▶ [EXERCISE] Reproduce the material word for word from the line that contains "Given: Click the" through the end of the material, leaving out the pictures.

>> Start DATA FOR THIS TASK

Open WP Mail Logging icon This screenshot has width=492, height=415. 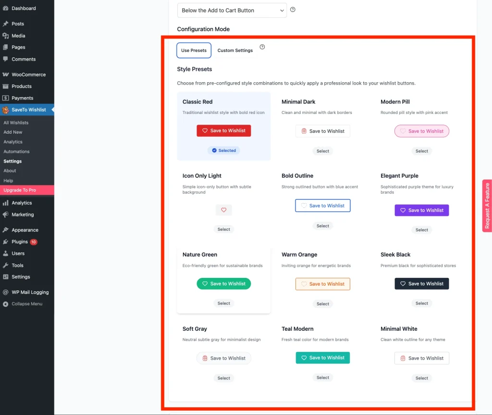(x=6, y=292)
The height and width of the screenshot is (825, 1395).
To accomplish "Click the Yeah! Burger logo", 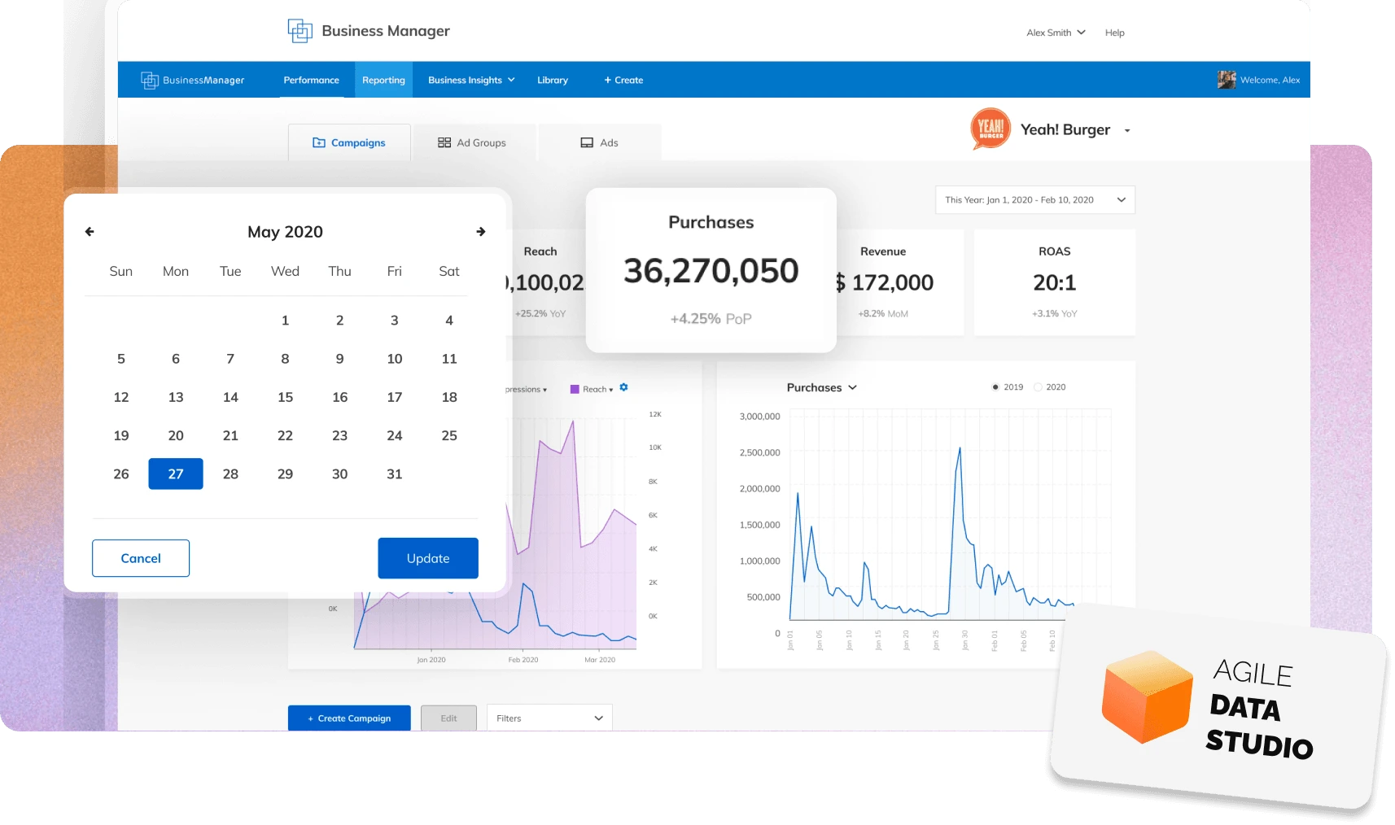I will coord(990,129).
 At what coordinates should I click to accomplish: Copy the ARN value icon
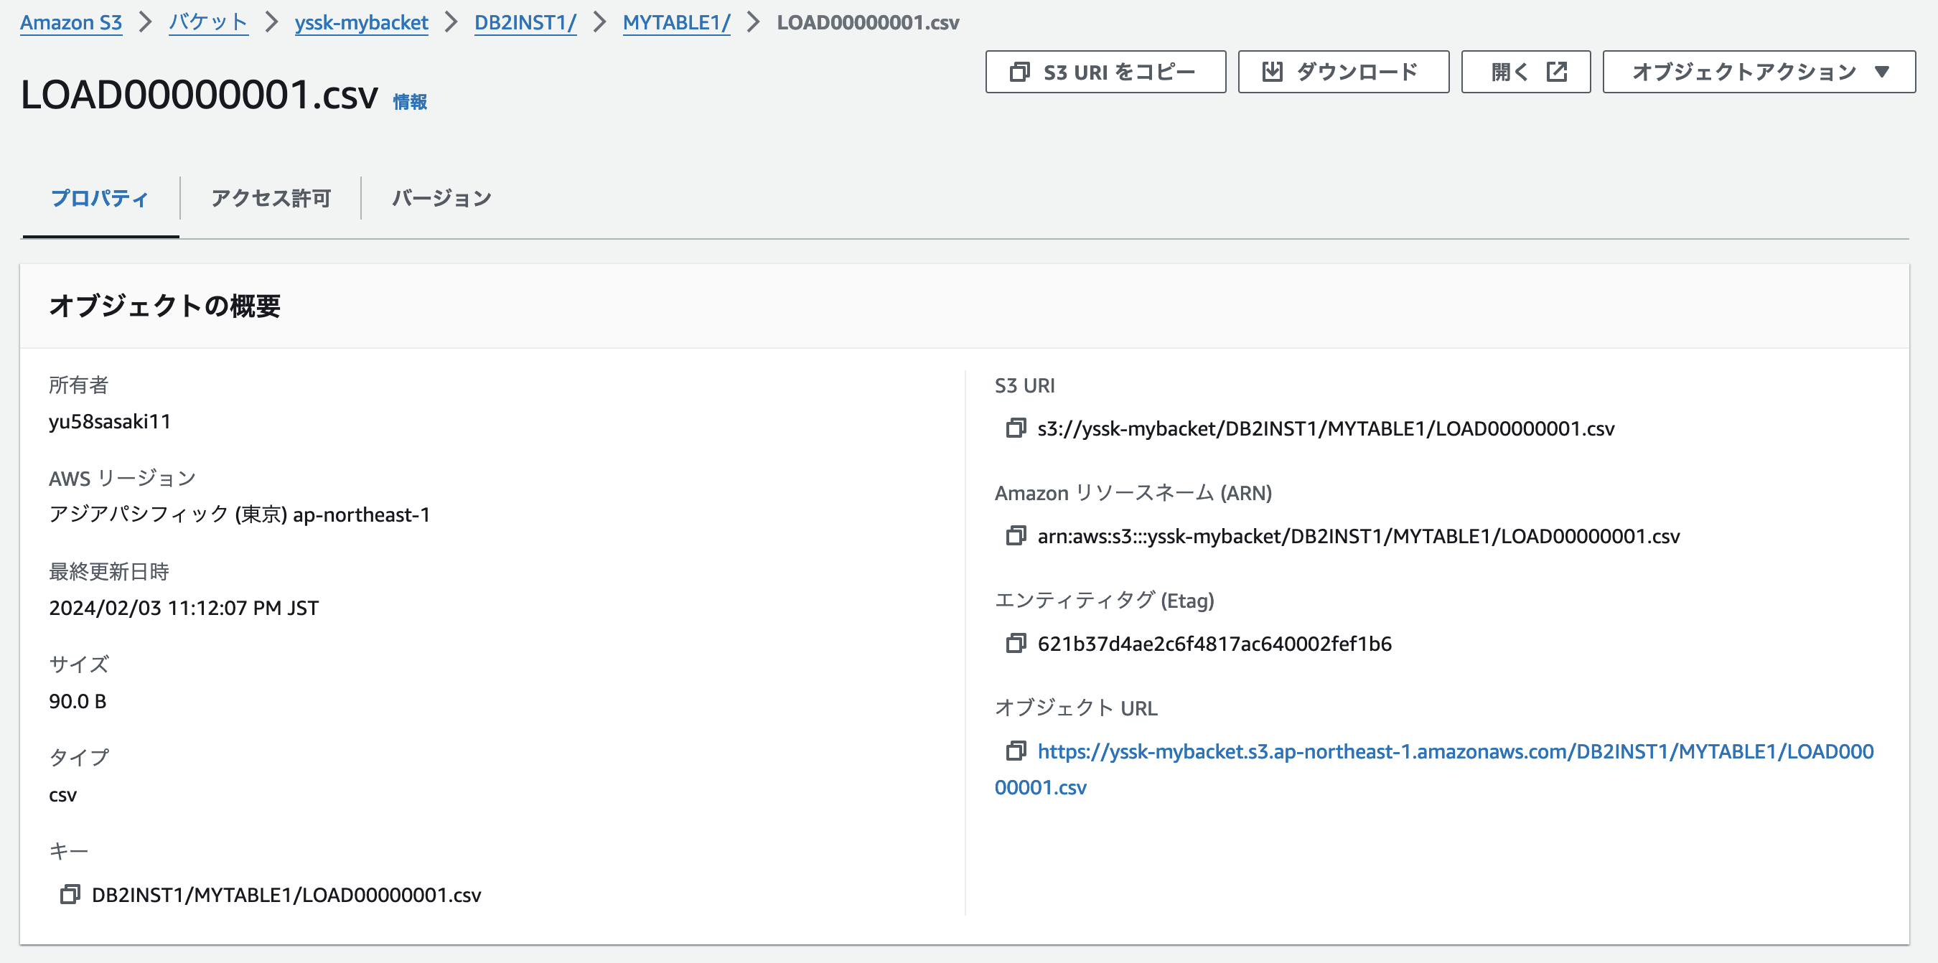(1016, 536)
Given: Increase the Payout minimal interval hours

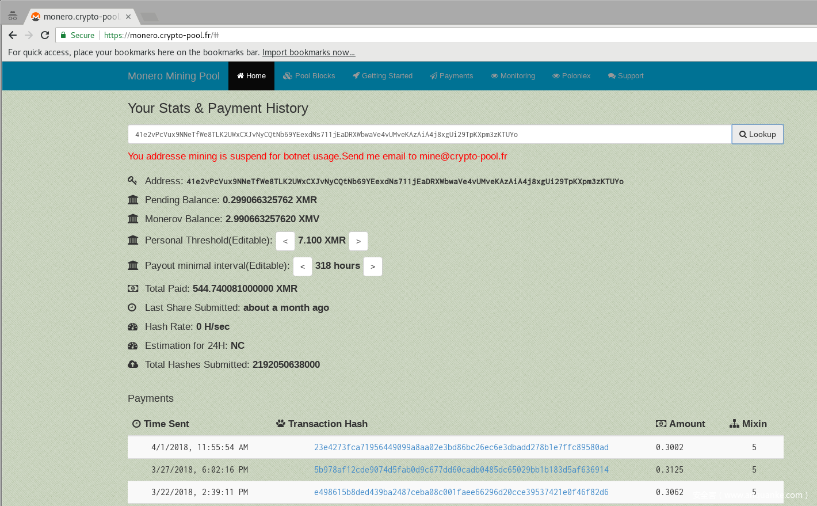Looking at the screenshot, I should pos(373,267).
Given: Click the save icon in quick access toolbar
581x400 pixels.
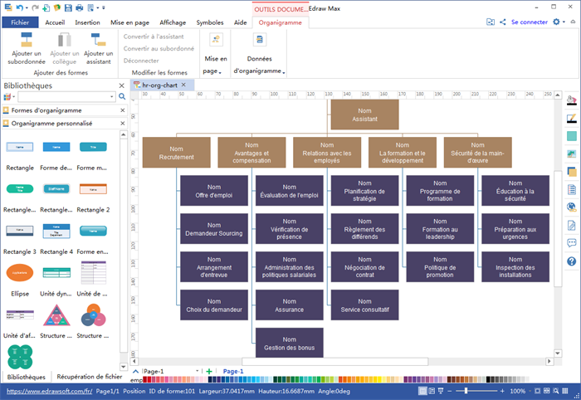Looking at the screenshot, I should click(x=67, y=7).
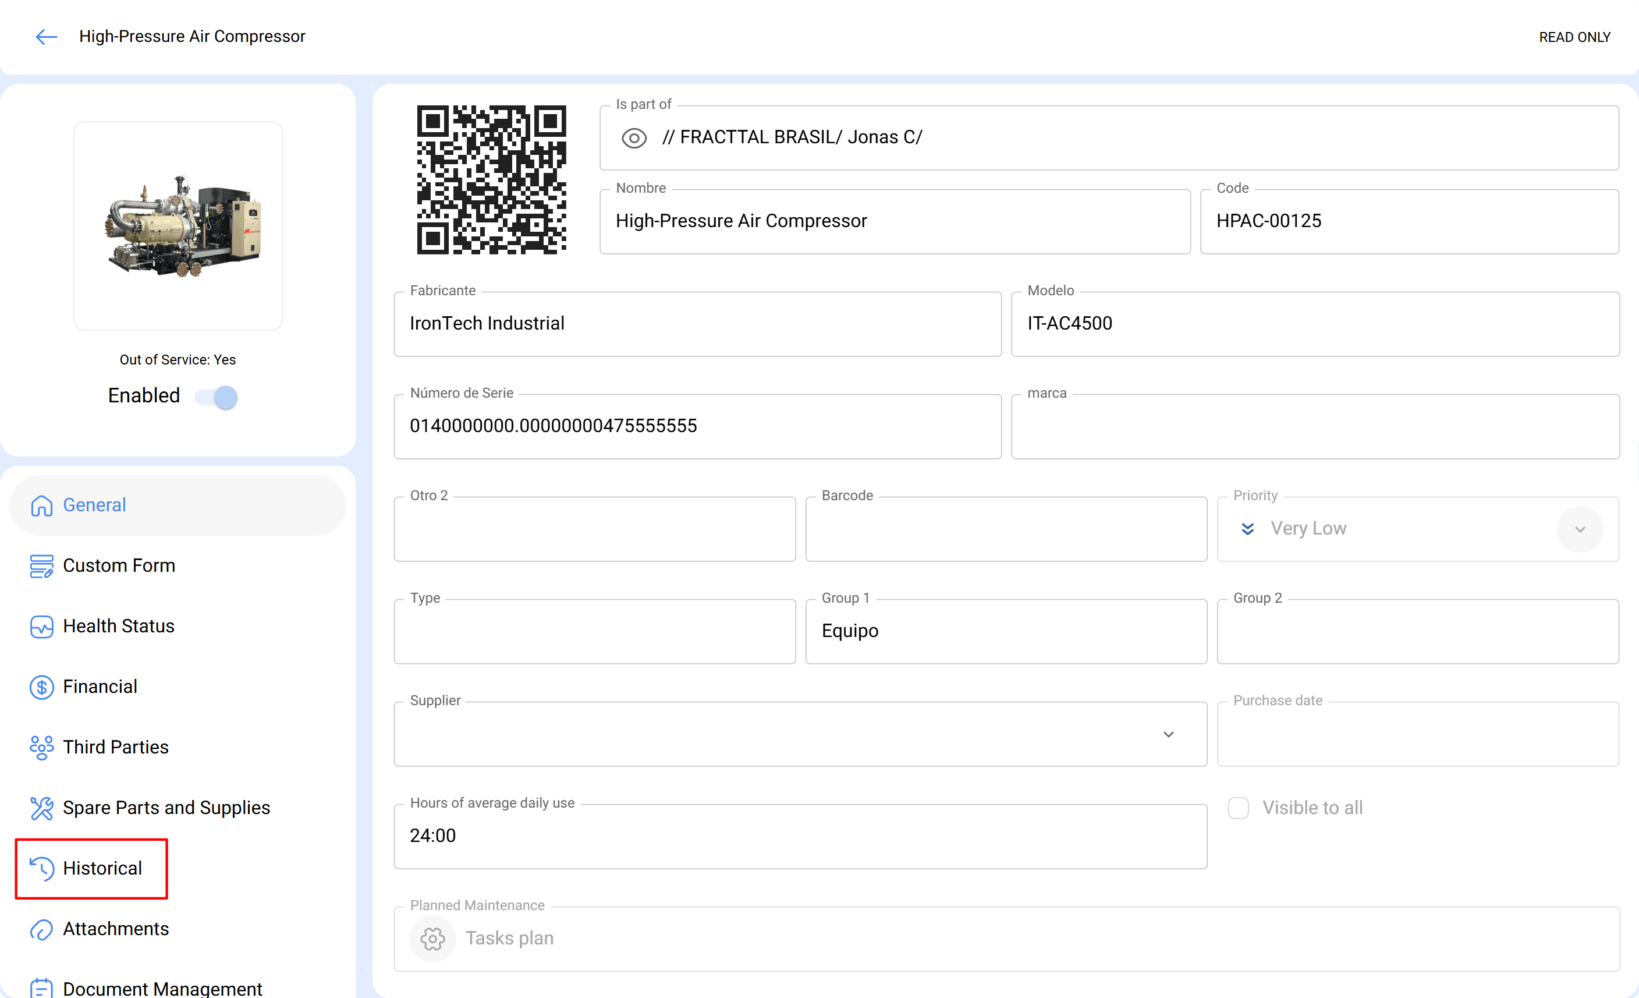Click the back arrow icon
The height and width of the screenshot is (998, 1639).
(x=46, y=37)
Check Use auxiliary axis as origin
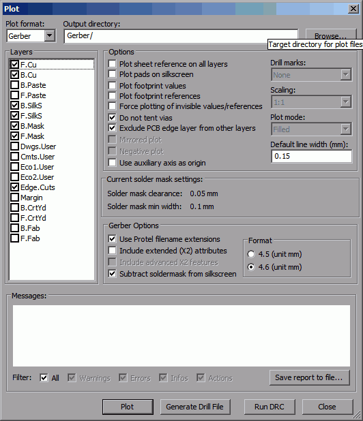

>> End DATA FOR THIS TASK

▶ [SOLUTION BELOW]
Given: Click the save icon in quick access toolbar
581x400 pixels.
Looking at the screenshot, I should click(x=67, y=7).
Click the back arrow icon
The height and width of the screenshot is (998, 1639).
(x=46, y=37)
Check Use auxiliary axis as origin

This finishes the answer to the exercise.